Now that we’ve explained the conceptual differences, let’s perform a quantitative comparison of Materialize and Aurora PostgreSQL. We’ll use dynamic pricing for an online retailer as a sample use case.  

In this use case, the price of any given item fluctuates based on available inventory, snap promotions, popularity, and other factors. The goal is a scalable solution that offers low latency and always displays the current price for an item. 

The logic for dynamic pricing is encapsulated in a standard SQL view definition, which references six tables [1]. The entire database contains only 1GB of data across all tables.
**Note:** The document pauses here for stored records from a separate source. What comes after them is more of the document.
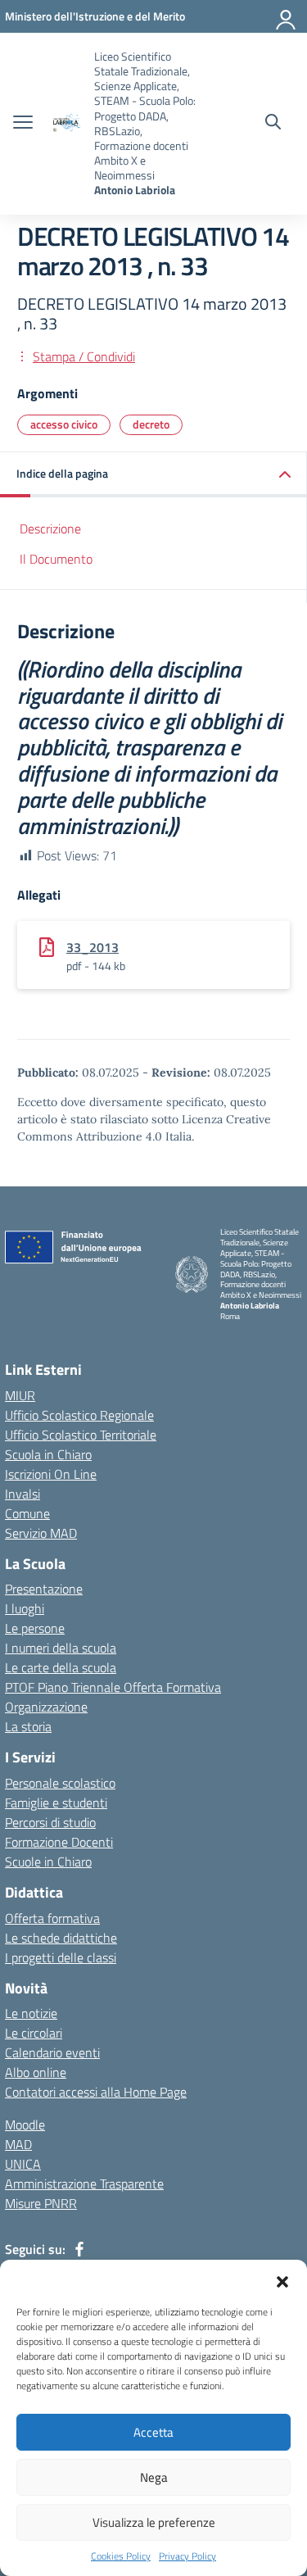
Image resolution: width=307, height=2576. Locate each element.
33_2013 (92, 947)
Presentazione (44, 1589)
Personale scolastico (60, 1783)
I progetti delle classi (60, 1957)
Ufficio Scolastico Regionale (79, 1415)
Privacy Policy (187, 2556)
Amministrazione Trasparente (84, 2183)
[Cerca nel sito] (273, 123)
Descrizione (50, 528)
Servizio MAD (41, 1533)
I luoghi (24, 1608)
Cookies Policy (121, 2556)
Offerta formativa (52, 1918)
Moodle (25, 2124)
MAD (18, 2144)
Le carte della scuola (60, 1667)
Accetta (153, 2432)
You can see the code for the view below:

sql
CREATE VIEW dynamic_pricing AS
WITH recent_prices AS (
    SELECT grp.product_id, AVG(price) AS avg_price
    FROM (SELECT DISTINCT product_id FROM sales) grp, 
    LATERAL (
        SELECT product_id, price 
        FROM sales
        WHERE sales.product_id = grp.product_id 
        ORDER BY sale_date DESC LIMIT 10
    ) sub
    GROUP BY grp.product_id
),

promotion_effect AS (
    SELECT 
        p.product_id,
        MIN(pr.promotion_discount) AS promotion_discount
    FROM promotions pr
    JOIN products p ON pr.product_id = p.product_id
    WHERE pr.active = TRUE
    GROUP BY p.product_id
),

popularity_score AS (
    SELECT 
        s.product_id,
        RANK() OVER (PARTITION BY p.category_id ORDER BY COUNT(s.sale_id) DESC) AS popularity_rank,
        COUNT(s.sale_id) AS sale_count
    FROM sales s
    JOIN products p ON s.product_id = p.product_id
    GROUP BY s.product_id, p.category_id
),

inventory_status AS (
    SELECT 
        i.product_id,
        SUM(i.stock) AS total_stock,
        RANK() OVER (ORDER BY SUM(i.stock) DESC) AS stock_rank
    FROM inventory i
    GROUP BY i.product_id
),

high_demand_products AS (
    SELECT 
        p.product_id,
        AVG(s.sale_price) AS avg_sale_price,
        COUNT(s.sale_id) AS total_sales
    FROM products p
    JOIN sales s ON p.product_id = s.product_id
    GROUP BY p.product_id
    HAVING COUNT(s.sale_id) > (SELECT AVG(total_sales) FROM (SELECT COUNT(*) AS total_sales FROM sales GROUP BY product_id) subquery)
),

dynamic_pricing AS (
    SELECT 
        p.product_id,
        p.base_price,
        CASE 
            WHEN pop.popularity_rank <= 3 THEN 1.2
            WHEN pop.popularity_rank BETWEEN 4 AND 10 THEN 1.1
            ELSE 0.9
        END AS popularity_adjustment,
        rp.avg_price,
        COALESCE(1.0 - (pe.promotion_discount / 100), 1) AS promotion_discount,
        CASE 
            WHEN inv.stock_rank <= 3 THEN 1.1
            WHEN inv.stock_rank BETWEEN 4 AND 10 THEN 1.05
            ELSE 1
        END AS stock_adjustment,
        CASE 
            WHEN p.base_price > rp.avg_price THEN 1 + (p.base_price - rp.avg_price) / rp.avg_price
            ELSE 1 - (rp.avg_price - p.base_price) / rp.avg_price
        END AS demand_multiplier,
        hd.avg_sale_price,
        CASE 
            WHEN p.product_name ilike '%cheap%' THEN 0.8
            ELSE 1.0
        END AS additional_discount
    FROM products p 
    LEFT JOIN recent_prices rp ON p.product_id = rp.product_id
    LEFT JOIN promotion_effect pe ON p.product_id = pe.product_id
    JOIN popularity_score pop ON p.product_id = pop.product_id
    LEFT JOIN inventory_status inv ON p.product_id = inv.product_id
    LEFT JOIN high_demand_products hd ON p.product_id = hd.product_id
)

SELECT 
    dp.product_id,
    dp.base_price * dp.popularity_adjustment * dp.promotion_discount * dp.stock_adjustment * dp.demand_multiplier * dp.additional_discount AS adjusted_price
FROM dynamic_pricing dp;

The benchmark test is to query dynamic_price for the current price of a single product at different scales. All measurements are taken via dbbench on an otherwise idle c5a.4xlarge EC2 instance:

sql
SELECT * FROM dymamic_pricing WHERE product_id = $1

Configurations for Benchmark Testing

Aurora PostgreSQL Configuration

To set up Aurora PostgreSQL for benchmarking, we connected to a db.r6gd.xlarge read replica instance with read optimizations enabled. All queries in PostgreSQL were executed against this instance. 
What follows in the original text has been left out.